By Emily Glazer and Peter Rudegeair
The tax-code overhaul roiled fourth-quarter results at JPMorgan
Chase & Co. and Wells Fargo & Co., but executives said
benefits from lower taxes should improve their profitability as
soon as this year as well as the broader American economy.
JPMorgan, the biggest U.S. bank by assets, said a $2.4 billion
charge related to the recently enacted tax law caused its profit to
fall 37% from a year earlier to $4.23 billion. Even so, Chief
Executive James Dimon said the tax law enacted late last year was
"a big, significant positive and much of it will fall to our bottom
line in 2018 and beyond."
Other big banks, including Citigroup Inc. and Goldman Sachs
Group Inc., have said the tax law will result in billions of
dollars in one-time charges when they report fourth-quarter results
next week. They, too, have said those hits will give way to
substantial long-term gains.
That bodes well for banks, coming at a time when the economy is
showing strength, unemployment remains low and interest rates are
inching higher.
"The backdrop is set up well for these banks: higher interest
rates, improving GDP growth that has to help loan growth," said
Gary Bradshaw, a portfolio manager at Dallas-based Hodges Capital
Management, which owns shares of Wells Fargo, Citigroup and Bank of
America Corp.
At Wells Fargo, the immediate impact of the tax law was a gain,
boosting net income by about $3.35 billion. This was due to tax
liabilities that shrank as the corporate tax rate is set to fall to
21% from 35%. Wells Fargo said it expects this year to have an
effective tax rate of about 19%.
PNC Financial Services Group Inc., which also reported earnings
Friday, similarly cited a tax-related boost to net income due to
the declining value of tax liabilities. CEO William Demchak said in
an interview it will take time to see how the tax-code changes play
out among customers and consumers, or if it ultimately spurs more
borrowing.
But, overall, "for all the investment decisions that companies
make, the U.S. just got that much more attractive," Mr. Demchak
said. "It's going to win more than it won before in terms of where
people choose to do business activity and invest."

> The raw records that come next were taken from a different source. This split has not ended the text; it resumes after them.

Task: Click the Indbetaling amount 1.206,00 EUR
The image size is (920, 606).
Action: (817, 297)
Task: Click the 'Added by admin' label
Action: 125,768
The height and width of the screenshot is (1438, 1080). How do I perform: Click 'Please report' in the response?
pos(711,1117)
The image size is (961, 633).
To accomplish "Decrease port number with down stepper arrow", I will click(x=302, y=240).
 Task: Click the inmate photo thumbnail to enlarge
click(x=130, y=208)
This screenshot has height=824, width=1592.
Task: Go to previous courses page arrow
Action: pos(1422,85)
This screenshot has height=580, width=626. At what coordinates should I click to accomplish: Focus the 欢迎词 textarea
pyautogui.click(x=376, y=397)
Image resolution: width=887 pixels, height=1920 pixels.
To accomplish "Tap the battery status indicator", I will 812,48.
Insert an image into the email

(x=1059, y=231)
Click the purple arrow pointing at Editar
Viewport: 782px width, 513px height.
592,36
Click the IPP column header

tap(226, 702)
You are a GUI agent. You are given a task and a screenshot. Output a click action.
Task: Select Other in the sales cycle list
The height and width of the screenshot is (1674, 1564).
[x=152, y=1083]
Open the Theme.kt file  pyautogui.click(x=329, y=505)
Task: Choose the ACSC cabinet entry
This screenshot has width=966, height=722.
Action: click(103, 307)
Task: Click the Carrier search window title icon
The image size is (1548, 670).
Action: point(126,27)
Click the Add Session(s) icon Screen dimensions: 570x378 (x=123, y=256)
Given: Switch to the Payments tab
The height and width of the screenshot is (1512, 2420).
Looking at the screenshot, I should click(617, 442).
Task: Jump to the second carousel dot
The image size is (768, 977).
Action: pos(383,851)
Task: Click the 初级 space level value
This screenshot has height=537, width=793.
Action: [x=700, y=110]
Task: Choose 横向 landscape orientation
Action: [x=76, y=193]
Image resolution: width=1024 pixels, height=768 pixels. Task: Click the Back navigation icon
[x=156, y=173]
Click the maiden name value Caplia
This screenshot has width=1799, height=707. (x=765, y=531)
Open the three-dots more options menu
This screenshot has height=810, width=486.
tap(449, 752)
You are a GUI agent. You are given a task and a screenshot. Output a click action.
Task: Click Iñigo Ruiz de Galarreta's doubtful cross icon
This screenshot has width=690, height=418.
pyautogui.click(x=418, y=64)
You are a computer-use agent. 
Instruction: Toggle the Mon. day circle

David James, director of research for Denver-based James
Advantage Funds, said the tax-overhaul impact is "music to people's
ears" and is hopeful higher profits will lead to increased
dividends and buybacks at banks like JPMorgan.
He cautioned, though, that investors will soon bake in boosts
from the new tax law into banks' expectations. "If this becomes the
new normal it may become harder to impress the markets," said Mr.
James, whose firm's James Balanced: Golden Rainbow Fund owns about
$11.5 million of JPMorgan shares.
The varied effects of the tax-code changes on different banks
made fourth-quarter results something of a muddle for
investors.
For JPMorgan, the one-time charge is related to changes in the
value of the bank's deferred tax assets and the need to repatriate
profits held overseas. Its corporate and investment bank, in
particular, felt the blow.
Wells Fargo and PNC, on the other hand, had net deferred tax
liabilities. The changes to the tax code caused them to write down
that part of that liability -- taxes payable in the future -- which
resulted in a gain that boosts reported results.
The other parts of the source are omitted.